*** Opening RECORDED DATA ***
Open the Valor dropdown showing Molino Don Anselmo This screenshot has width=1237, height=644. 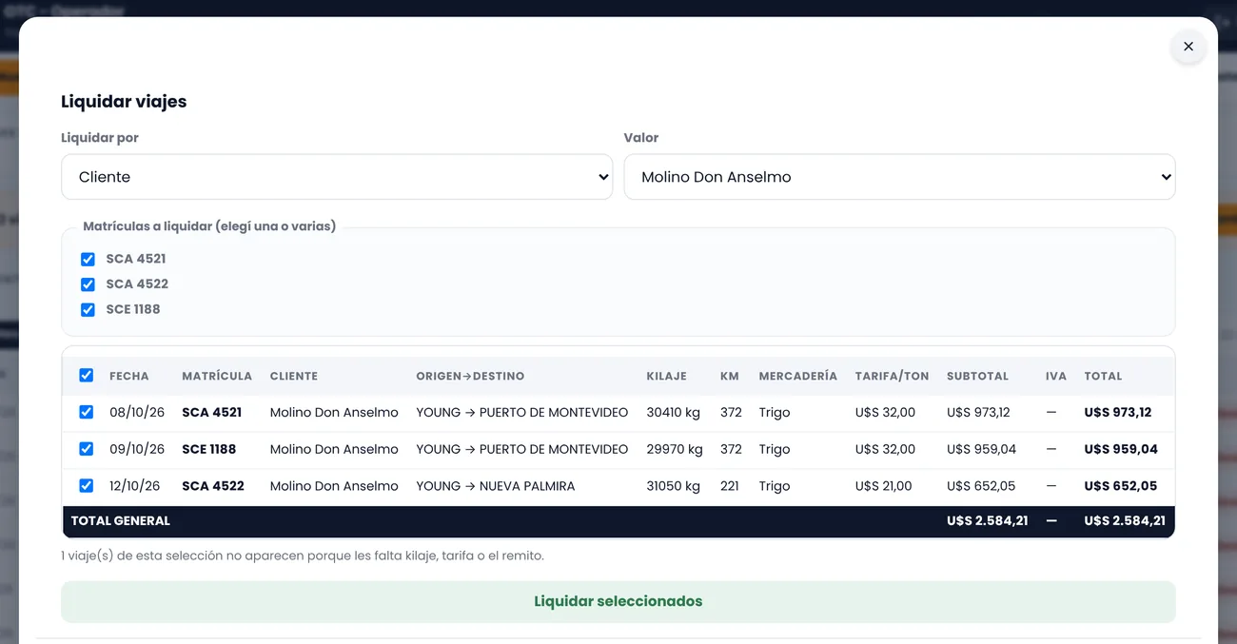(x=899, y=177)
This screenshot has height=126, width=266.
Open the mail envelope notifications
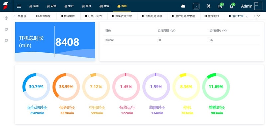click(x=220, y=6)
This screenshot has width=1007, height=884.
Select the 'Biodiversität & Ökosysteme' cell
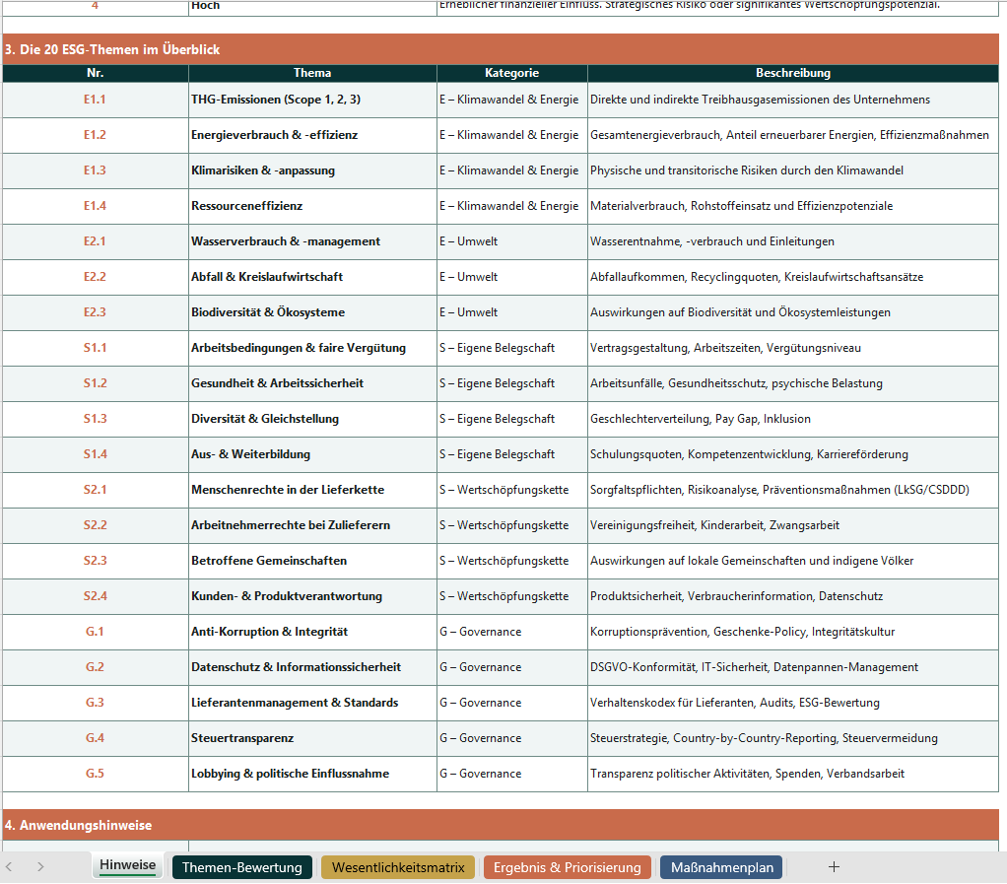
*** Closing RECORDED DATA ***
## EXERCISE REQUIREMENTS
Write the lines from the one containing "This screenshot has height=126, width=266." through the end of the data above exactly as they appear, and do not carry over any picture.

## EXERCISE ANSWER
This screenshot has height=126, width=266.
Open the mail envelope notifications
click(x=220, y=6)
This screenshot has width=1007, height=884.
Select the 'Biodiversität & Ökosysteme' cell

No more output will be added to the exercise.